しかし3-4-2-1へ立ち位置を変えたことで、沼津ウィングを左右のセンターバック、沼津サイドバックをウィングバックが捕まえるというように役割が明確になった。ダブルボランチが相手のインサイドハーフを監視し、アンカー+センターバックでのビルドアップを、1トップ+2シャドーで見張るという形だ。

さながらピッチ上でマンツーマンをしているような感じ。3トップに対して3バックで守るというのはややリスキーではあるが、序盤の20分間で松本センターバックが相手FWに1対1で競り負けるシーンはなかったし、ボールの出所にプレッシングがかかるのでFWへ供給されるパスもラフなロングボールになりがち。空中戦でも優勢だったので、大きなミスが無い限り負けないだろうなというマッチアップだったと思う。
あとは、選手個々人に「目の前の選手に負けるな!」という強烈なメッセージングにもつながる点も今季の松本にとってはプラス効果。経験が浅い選手が多い分、要求されることが多かったり複雑だとタスクオーバーになってしまうこともある(菊井悠介と住田将は別格)。逆にやること整理してシンプルにしてあげると、若くてタフに戦える良い部分が引き出されて、生き生きとプレーしてくれる。
もしかすると、そんな選手の特徴を理解した上での指示だったのかもしれない。


横山歩夢を解放せよ

松本がシステム変更して流れをつかんだ4分後、前半27分に横山歩夢が衝撃のゴールを叩き込むわけだが、その布石となっていたプレーは7:19~にあった。

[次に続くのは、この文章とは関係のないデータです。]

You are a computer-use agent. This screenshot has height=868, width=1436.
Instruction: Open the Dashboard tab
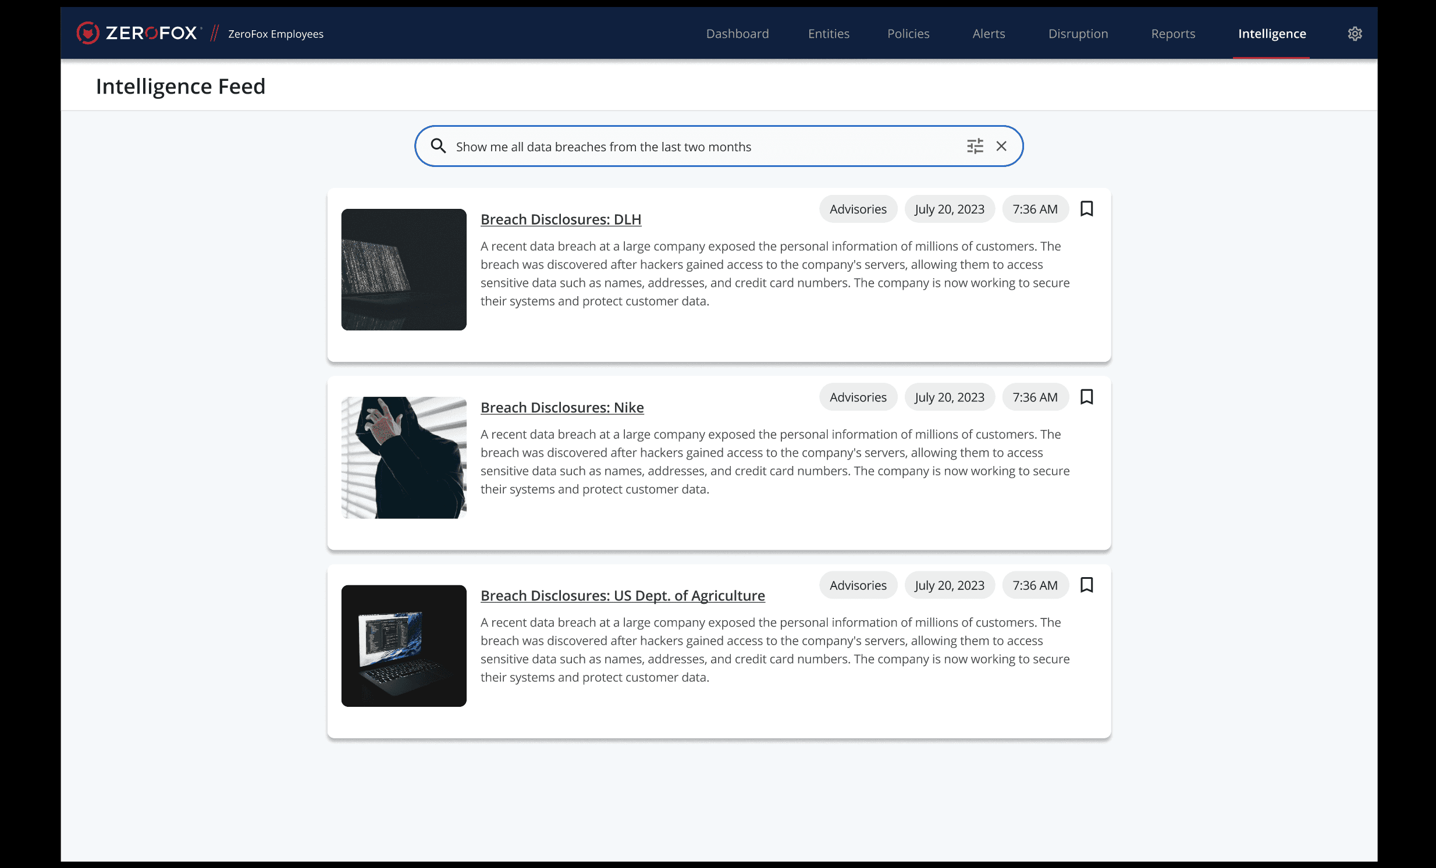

右サイドを前貴之が持ち上がり、詰まったところで住田将へ戻す。中盤中央でパスを要求した横山歩夢の元へボールが渡るが、徳永・菅井・濱と3人に囲まれており、菅井をかわして放ったシュートは濱にブロックされてしまった。

7:19~のシーン

翻って、得点シーンはどうだったか。同じように右サイドを持ち運んだ菊井悠介が巧みなコース取りで相手を3人引き付け、同じような位置で横山歩夢へパスが通る。ここで横山が対峙していたのはセンターバックの藤嵜で、他の選手のカバーも間に合っていなかった。

得点シーン

個人的にポイントだと思ったのは、横山歩夢が対峙している相手が誰かという点。
7分のシーンでは交わした相手はインサイドハーフ菅井でブロックに入っていたのはアンカーの濱。対して得点シーンでは、濱と菅井は間に合っておらず、ブロックに入ってきたのはセンターバックの選手だった。

もちろん、カウンターの局面だったということと、菊井悠介が3人惹きつけているという点は見逃せない。
何が言いたいかというと、バイタルエリアで持った横山にセンターバックが対峙する場面を作り出した時点で松本としては勝負アリだったということ。そして、この場面が生まれたのは決して偶然ではないことだ。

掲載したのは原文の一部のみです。